▶ _EXERCISE INSTRUCTIONS_
Exactly the lines from the one with "The height and width of the screenshot is (1568, 706)." through the final line of the entries, and nothing else, should appear in the answer; no pictures go in it.

▶ _SUPPLIED DATA_
↓↓↓

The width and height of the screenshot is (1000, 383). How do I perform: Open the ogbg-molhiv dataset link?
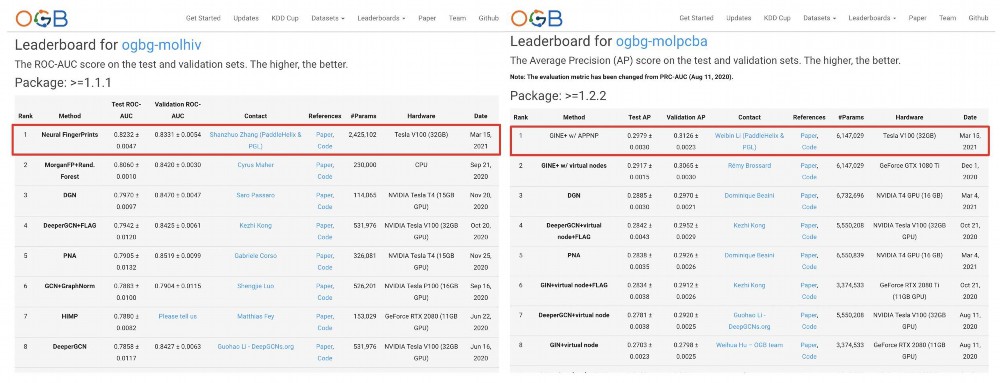pyautogui.click(x=161, y=45)
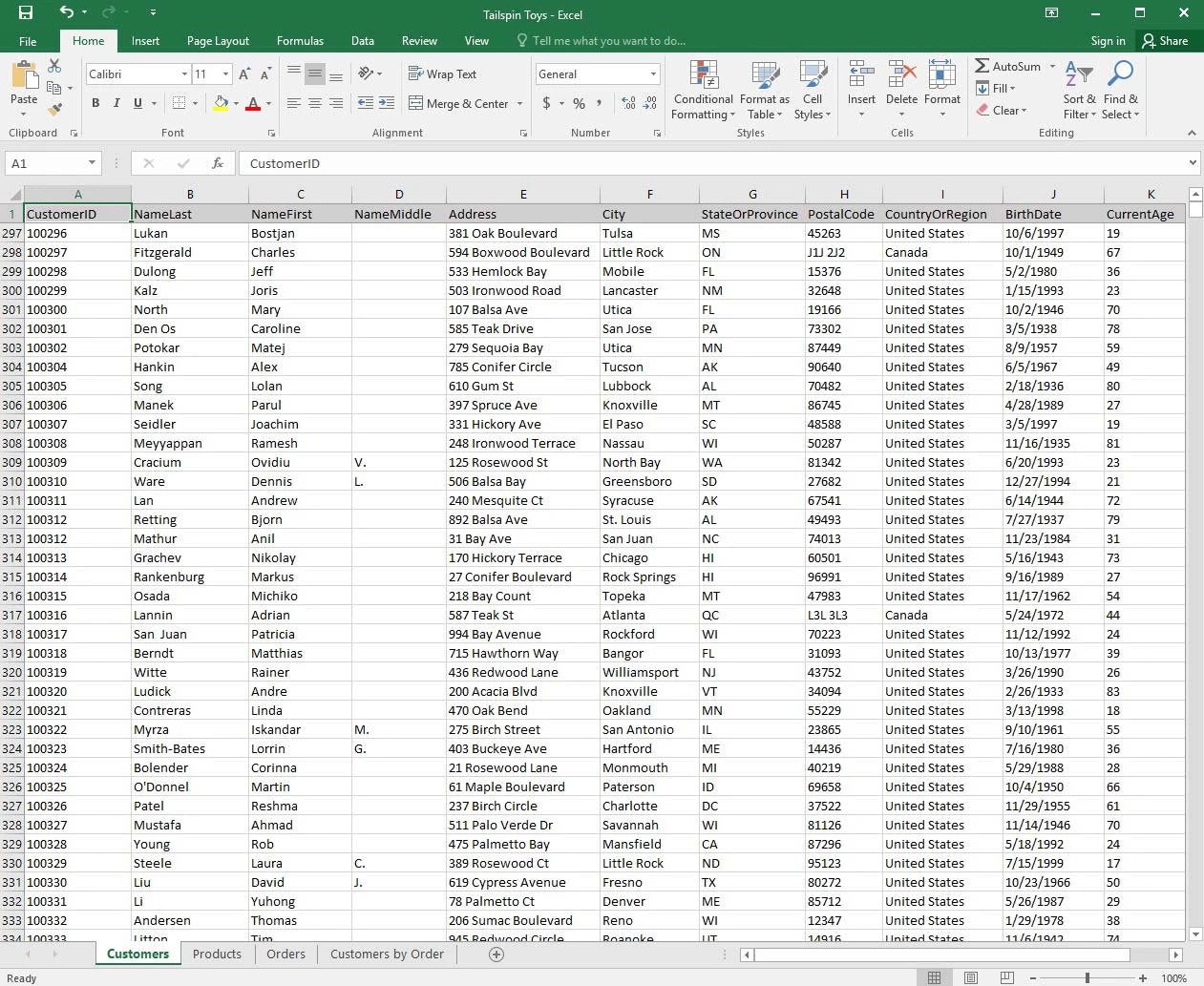Click the Insert Function fx icon
The image size is (1204, 986).
[218, 163]
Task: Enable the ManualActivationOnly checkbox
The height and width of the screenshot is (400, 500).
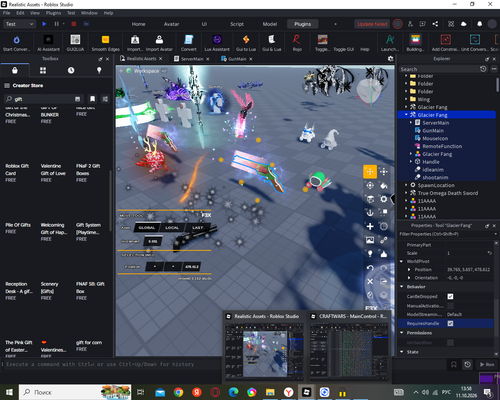Action: pos(450,306)
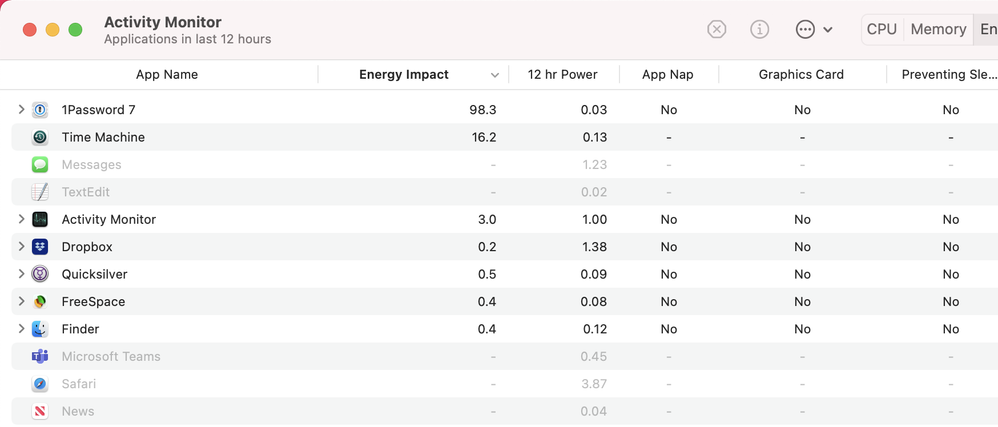The image size is (998, 427).
Task: Expand the 1Password 7 disclosure arrow
Action: [21, 110]
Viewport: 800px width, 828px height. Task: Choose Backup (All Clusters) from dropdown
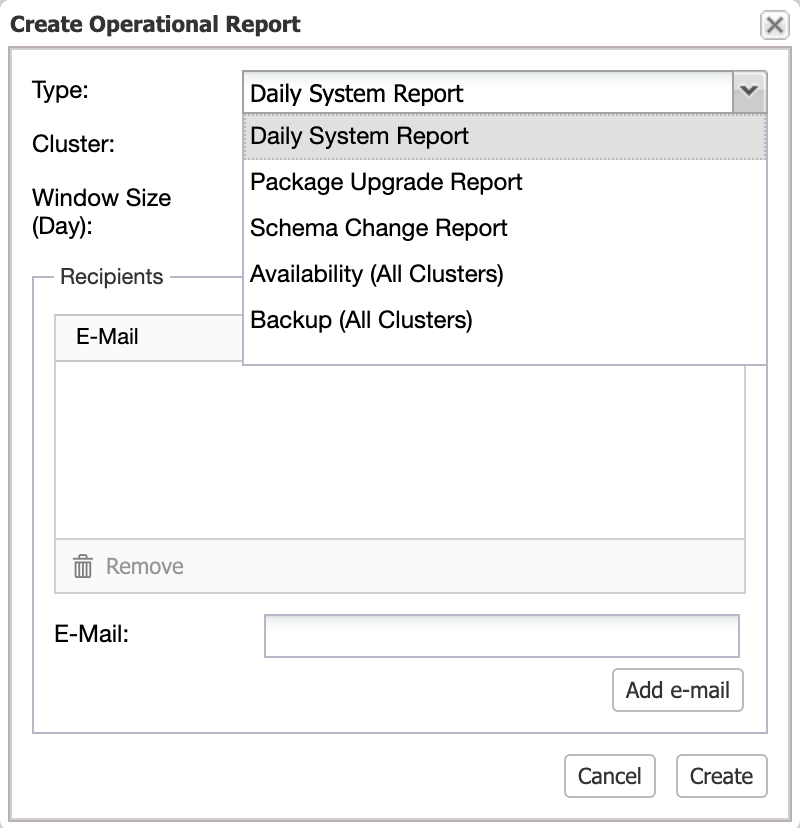tap(505, 320)
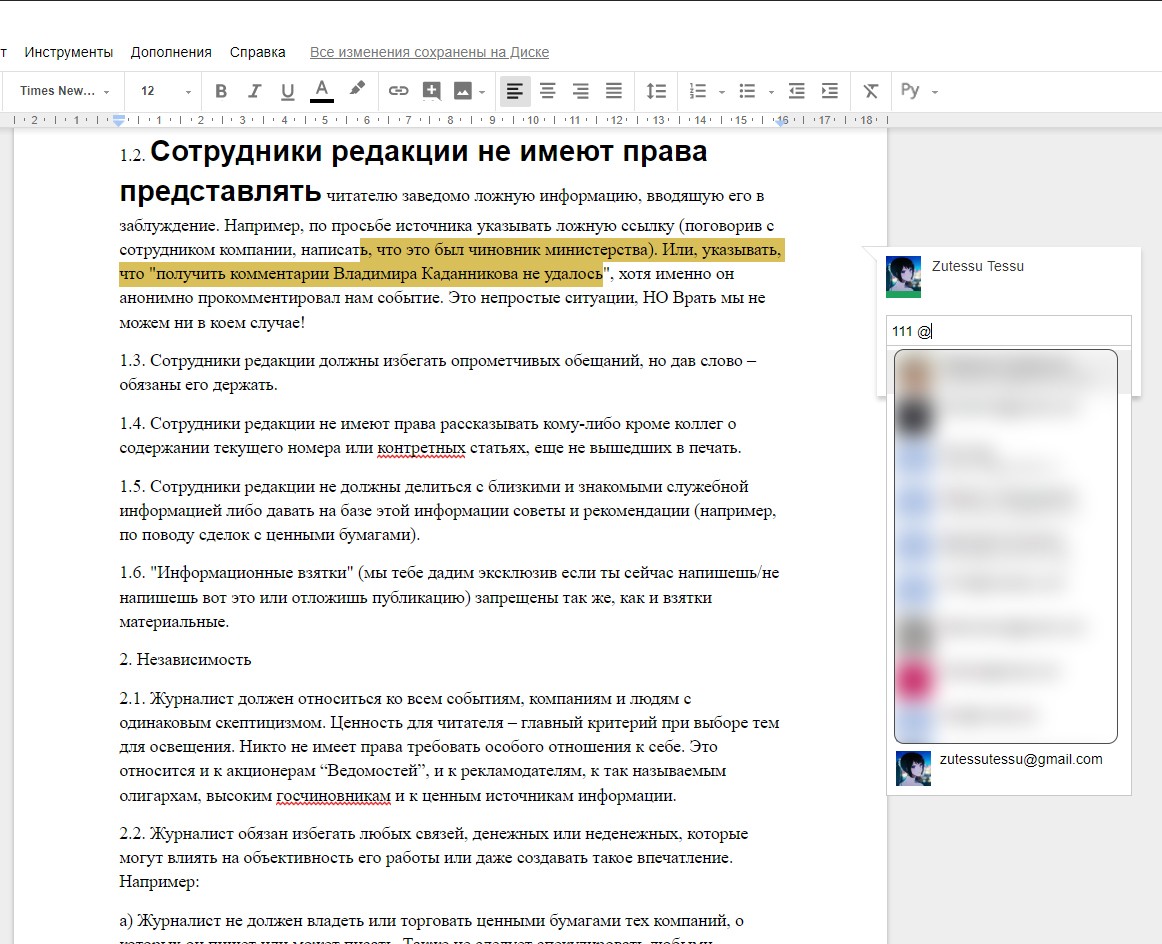Click the add comment icon
1162x944 pixels.
(x=431, y=91)
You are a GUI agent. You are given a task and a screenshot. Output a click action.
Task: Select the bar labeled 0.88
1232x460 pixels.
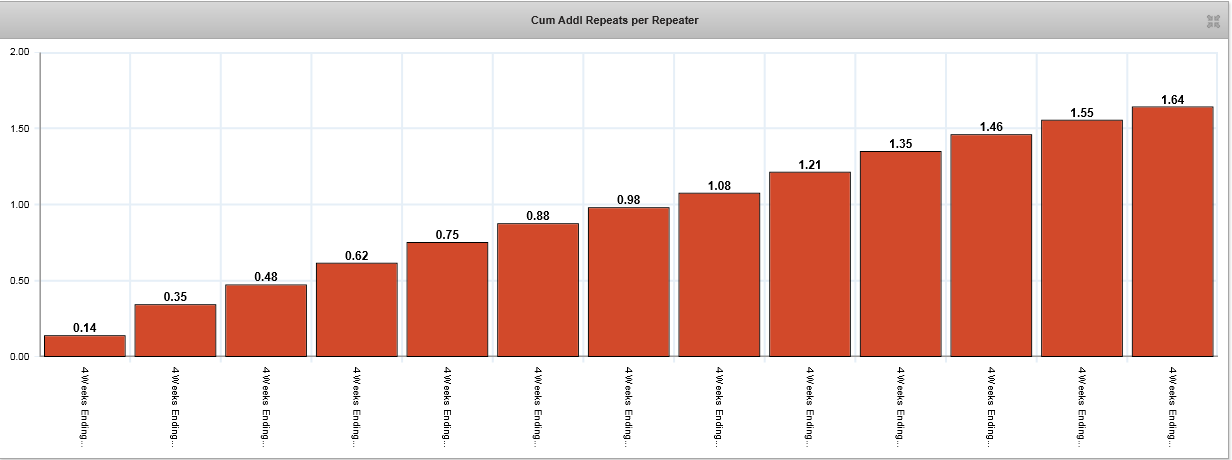coord(538,290)
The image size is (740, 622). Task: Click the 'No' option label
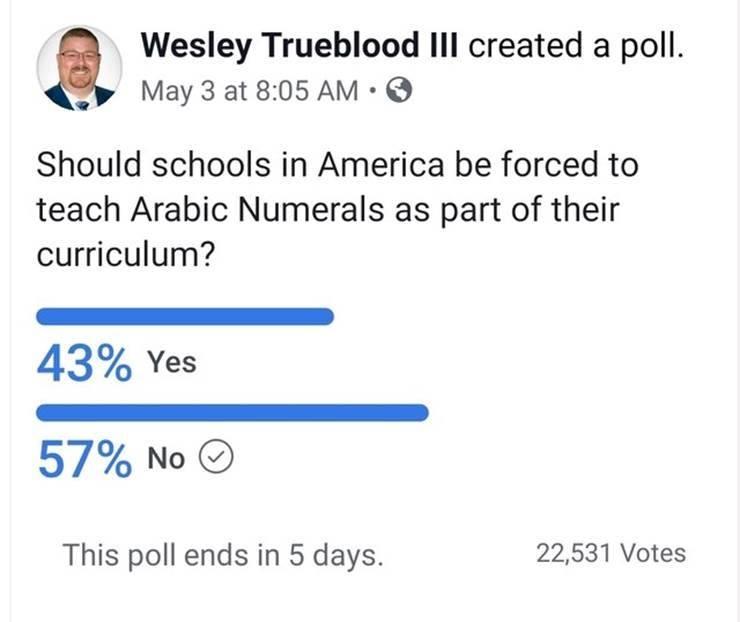point(166,458)
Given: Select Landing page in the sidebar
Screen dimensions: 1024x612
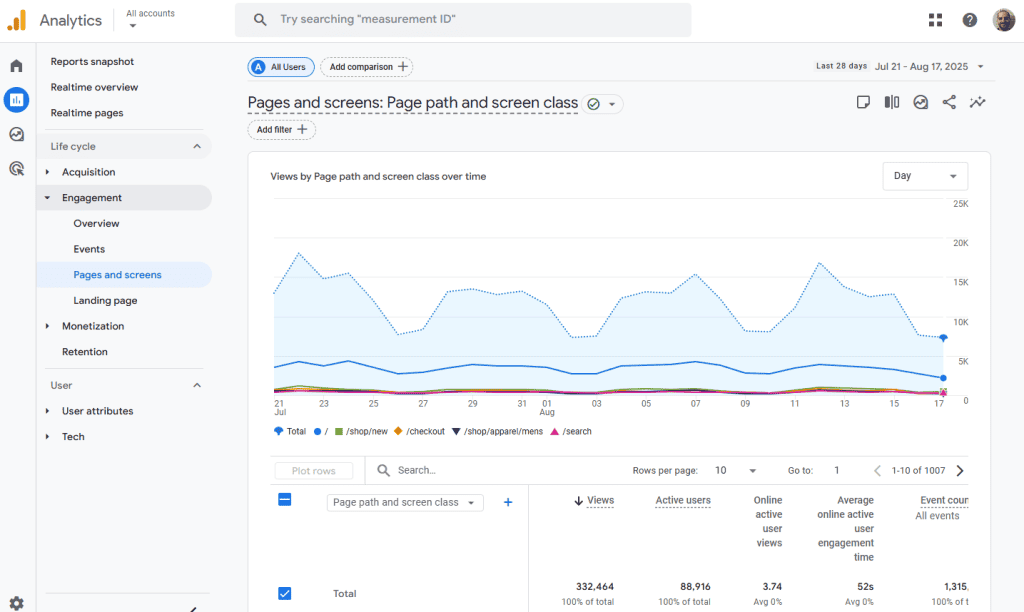Looking at the screenshot, I should [x=105, y=300].
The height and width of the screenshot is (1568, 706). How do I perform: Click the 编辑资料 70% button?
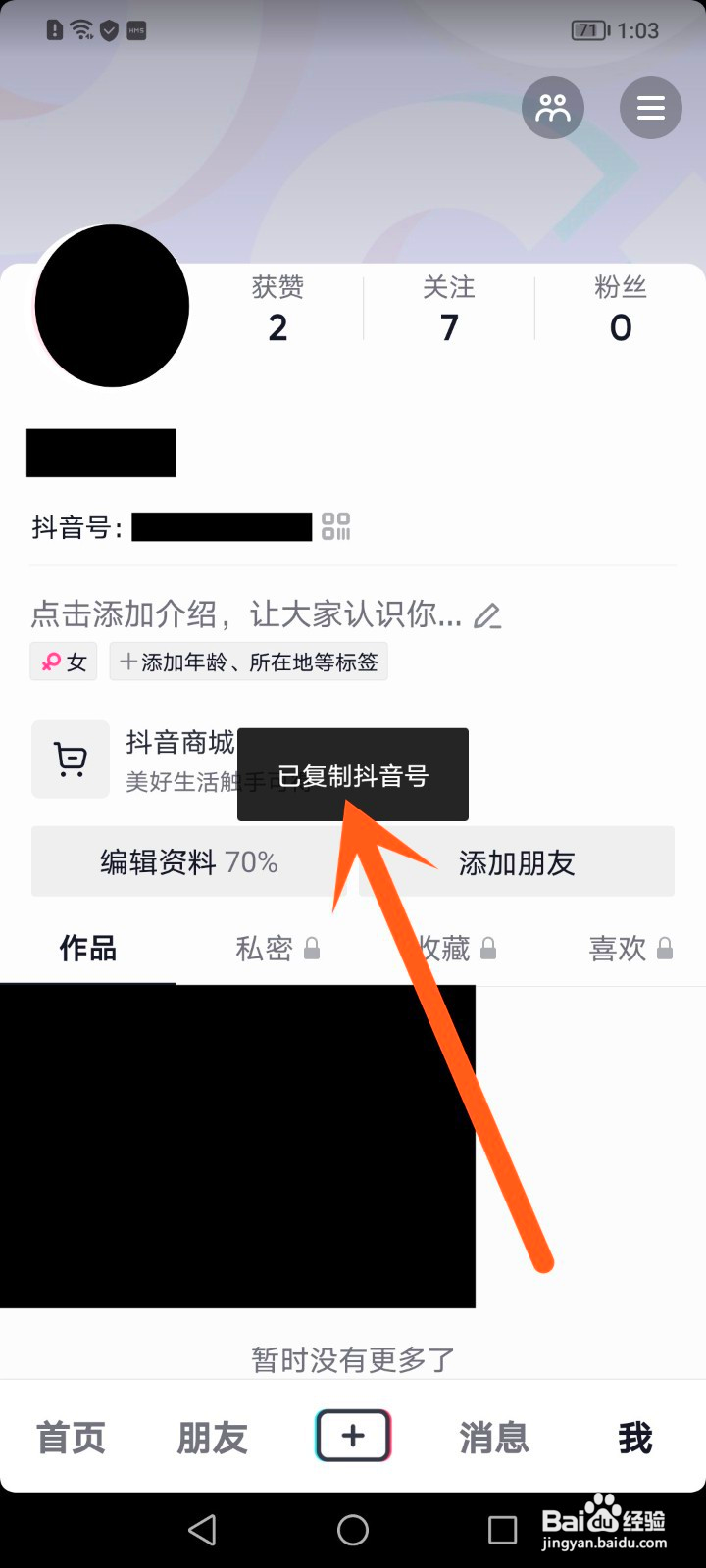189,862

↑↑↑

▶ _ANSWER SPACE_
The height and width of the screenshot is (1568, 706). How do I perform: Click the 编辑资料 70% button?
189,862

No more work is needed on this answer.